54. Estes trabalhos não foram pagos, o que motivou a que o seu responsável não desse seguimento à certificação da instalação eléctrica e telecomunicações, cfr. teor de fls. 86 que aqui se dá por integralmente reproduzido  - ( art. 93º ).

                       

55. Eliminado

                       

56. Todas e cada uma das alterações solicitadas pelo Exequente, quer à CC Lda. quer a outras empresas, conduziu a um atraso na conclusão e entrega da moradia - ( art. 97º ).

                       

57. O Banco Executado enviou ao Exequente a carta de 19 de Setembro de 2011 junta a fls. 87 dos autos cujo teor se dá aqui por integralmente reproduzido para todos os efeitos legais - ( art. 101º ).

                       

Da contestação:

                       

58. Exequente e CC outorgaram o contrato promessa de permuta e contrato definitivo juntos de fls. 105 a 113 cujos teores se dão aqui por integralmente reproduzidos para todos os efeitos legais  - ( art. 8º ).

                       

59. A Câmara Municipal da Trofa transmitiu ao Exequente a informação constante de fls. 114 a 116 e cujo teor se dá aqui por reproduzido para todos os efeitos legais -  ( art. 18º).

Fundamentação:

Sendo pelo teor das conclusões das alegações do recorrente , que, em regra, se delimita o objecto do recurso – afora as questões de conhecimento oficioso – importa saber:

- se a garantia prestada pelo Banco, invocada como causa de pedir da execução, é uma fiança bancária ou uma garantia bancária autónoma simples;

- seja qual for a garantia se constitui título executivo;

- se, mesmo que seja qualificada como garantia bancária simples,  o Banco pode, no caso, opor ao beneficiário as excepções emergentes do contra-base, mormente, o incumprimento por parte deste nas suas relações com a CC na veste de ordenante por actuação contrária à boa fé e por ser abusiva do direito:

- se ocorreu caducidade da garantia por ter sido excedido o prazo  por que valia;

- se a Relação agiu em violação da lei eliminados os pontos 9, 29, 47 e 55 da matéria de facto advinda provada na sentença recorrida.

 Vejamos:

Entre o exequente e CC, Lda. foi pactuado um “Contrato Promessa de Permuta de Bem presente por Bem Futuro”, (assim o apodaram) celebrado em 27.2.2008, através do qual o exequente trocava dois lotes de terreno urbano seus como contrapartida da entrega por parte desta de um imóvel que ela mesma construiria: “uma moradia, devidamente construída e concluída, cumprindo o caderno de encargos da generalidade do empreendimento, com uma área de construção nunca inferior a 300 m2, composta por três frentes, e constituída por cave ou anexo que servirá para garagem e lavandaria, rés-do-chão que será uma loja para funcionamento de um estabelecimento comercial,   composto por dois W.C. e instalações para um terceiro W.C. primeiro andar constituído por três quartos, sala, cozinha despensa, e dois WC. tudo conforme caderno de encargos que se junta e faz parte integrante deste contrato.” – Cláusula Terceira, nº2.

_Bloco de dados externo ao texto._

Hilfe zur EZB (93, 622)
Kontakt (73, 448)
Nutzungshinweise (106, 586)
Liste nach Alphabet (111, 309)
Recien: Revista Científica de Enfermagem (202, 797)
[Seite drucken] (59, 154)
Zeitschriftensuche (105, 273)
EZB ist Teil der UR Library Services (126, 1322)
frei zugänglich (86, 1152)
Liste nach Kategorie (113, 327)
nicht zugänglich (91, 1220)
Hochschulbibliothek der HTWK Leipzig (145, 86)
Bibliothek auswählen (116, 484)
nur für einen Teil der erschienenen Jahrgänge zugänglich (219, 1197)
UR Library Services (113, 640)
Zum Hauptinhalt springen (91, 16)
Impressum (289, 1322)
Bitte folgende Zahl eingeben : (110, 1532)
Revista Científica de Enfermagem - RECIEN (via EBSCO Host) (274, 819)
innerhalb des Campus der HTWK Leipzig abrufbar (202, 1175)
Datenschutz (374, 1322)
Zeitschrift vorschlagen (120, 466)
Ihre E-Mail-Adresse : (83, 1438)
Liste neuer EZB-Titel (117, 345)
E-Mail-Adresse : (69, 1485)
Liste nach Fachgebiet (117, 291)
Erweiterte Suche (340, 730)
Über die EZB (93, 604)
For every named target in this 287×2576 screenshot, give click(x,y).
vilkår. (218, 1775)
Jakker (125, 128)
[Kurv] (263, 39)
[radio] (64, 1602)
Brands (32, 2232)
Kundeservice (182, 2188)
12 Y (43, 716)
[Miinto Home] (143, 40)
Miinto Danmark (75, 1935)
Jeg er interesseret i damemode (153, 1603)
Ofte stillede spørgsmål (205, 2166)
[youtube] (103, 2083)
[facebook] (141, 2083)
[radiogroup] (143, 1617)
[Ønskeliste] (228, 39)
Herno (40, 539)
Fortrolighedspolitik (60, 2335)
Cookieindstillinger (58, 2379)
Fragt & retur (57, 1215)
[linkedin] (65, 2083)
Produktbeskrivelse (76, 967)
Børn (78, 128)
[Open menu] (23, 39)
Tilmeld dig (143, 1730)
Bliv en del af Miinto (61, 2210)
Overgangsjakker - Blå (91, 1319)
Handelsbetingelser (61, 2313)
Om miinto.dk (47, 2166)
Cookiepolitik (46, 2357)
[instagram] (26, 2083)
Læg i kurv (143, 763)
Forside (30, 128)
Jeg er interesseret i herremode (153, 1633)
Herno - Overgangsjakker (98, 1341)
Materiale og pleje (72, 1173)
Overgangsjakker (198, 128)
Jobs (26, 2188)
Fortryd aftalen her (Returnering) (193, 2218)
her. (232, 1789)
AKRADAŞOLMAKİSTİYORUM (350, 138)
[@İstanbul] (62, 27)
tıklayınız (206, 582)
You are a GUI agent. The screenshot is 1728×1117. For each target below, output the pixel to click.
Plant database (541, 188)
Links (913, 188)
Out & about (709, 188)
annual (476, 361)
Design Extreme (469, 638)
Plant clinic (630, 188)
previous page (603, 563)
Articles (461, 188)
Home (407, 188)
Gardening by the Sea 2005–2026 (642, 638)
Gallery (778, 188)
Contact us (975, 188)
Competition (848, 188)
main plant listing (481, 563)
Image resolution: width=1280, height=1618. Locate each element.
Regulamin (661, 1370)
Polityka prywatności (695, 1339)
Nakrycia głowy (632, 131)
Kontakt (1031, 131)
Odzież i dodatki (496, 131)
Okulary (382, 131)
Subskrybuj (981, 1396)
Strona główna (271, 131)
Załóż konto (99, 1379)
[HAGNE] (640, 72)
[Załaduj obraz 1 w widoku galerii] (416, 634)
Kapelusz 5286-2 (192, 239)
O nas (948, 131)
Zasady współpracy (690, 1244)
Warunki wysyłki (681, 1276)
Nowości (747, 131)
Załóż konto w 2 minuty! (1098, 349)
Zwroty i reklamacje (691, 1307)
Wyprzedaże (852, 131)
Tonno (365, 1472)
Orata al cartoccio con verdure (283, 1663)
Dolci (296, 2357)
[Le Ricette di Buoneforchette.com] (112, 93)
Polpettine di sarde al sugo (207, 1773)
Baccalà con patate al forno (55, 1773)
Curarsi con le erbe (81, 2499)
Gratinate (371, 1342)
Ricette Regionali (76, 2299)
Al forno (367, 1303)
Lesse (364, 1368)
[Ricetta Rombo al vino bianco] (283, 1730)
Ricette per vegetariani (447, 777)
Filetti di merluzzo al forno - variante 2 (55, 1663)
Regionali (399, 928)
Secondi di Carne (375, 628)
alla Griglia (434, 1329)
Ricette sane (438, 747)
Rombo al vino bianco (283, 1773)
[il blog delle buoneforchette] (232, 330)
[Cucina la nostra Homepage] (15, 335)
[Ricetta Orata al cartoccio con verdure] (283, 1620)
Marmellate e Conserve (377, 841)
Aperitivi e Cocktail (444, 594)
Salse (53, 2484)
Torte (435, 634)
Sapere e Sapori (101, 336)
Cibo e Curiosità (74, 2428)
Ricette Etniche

No nº4 dessa Cláusula foi acordado – “A segunda outorgante, compromete-se a apresentar no acto da escritura de permuta de bem presente por bem futuro, que será realizada no prazo estabelecido na cláusula décima primeira, uma garantia bancária no valor de € 200.000,00 (duzentos mil euros), que será accionada pelo primeiro outorgante em caso de incumprimento do segundo outorgante, com validade de três anos, prazo de conclusão e entrega do imóvel ao primeiro outorgante.”.

O Exequente, considerando ter havido incumprimento daquele contrato por parte da construtora CC, instaurou execução contra o Banco, exigindo o pagamento da garantia, por este prestada àquela sociedade, do qual é beneficiário.

O Banco deduziu oposição, alegando, além do mais, que a garantia invocada como título executivo é uma fiança bancária, no que diverge do entendimento do exequente que considera que se trata de uma garantia bancária autónoma simples.

            É o seguinte o teor do documento emitido pelo Banco:

“Em nome e a pedido da CC, Lda., com sede no lugar da ..., … ..., o Banco BB, SA, sociedade aberta, com o capital social 3 611 329 567,00 Euros matriculado na Conservatória do Registo Comercial do Porto, sob o número único de matrícula e de Identificação Fiscal …, com sede na ..., …, …. Porto e estabelecimento na Rua ..., …, 2°, … Porto, vem declarar que oferece uma garantia bancária no valor de € 200 000,00 ( duzentos mil euros ), relativa ao pontual cumprimento da obrigação de conclusão e entrega do imóvel ao Beneficiário por parte da Ordenadora, no âmbito do contrato-promessa de permuta de bem presente por bem futuro, celebrado em 22 de Janeiro de 2008, pelo que se obriga como principal pagador, afazer as entregas de quaisquer importâncias que se tornem necessárias até aquele limite, se CC, Lda. o não fizer em devido tempo.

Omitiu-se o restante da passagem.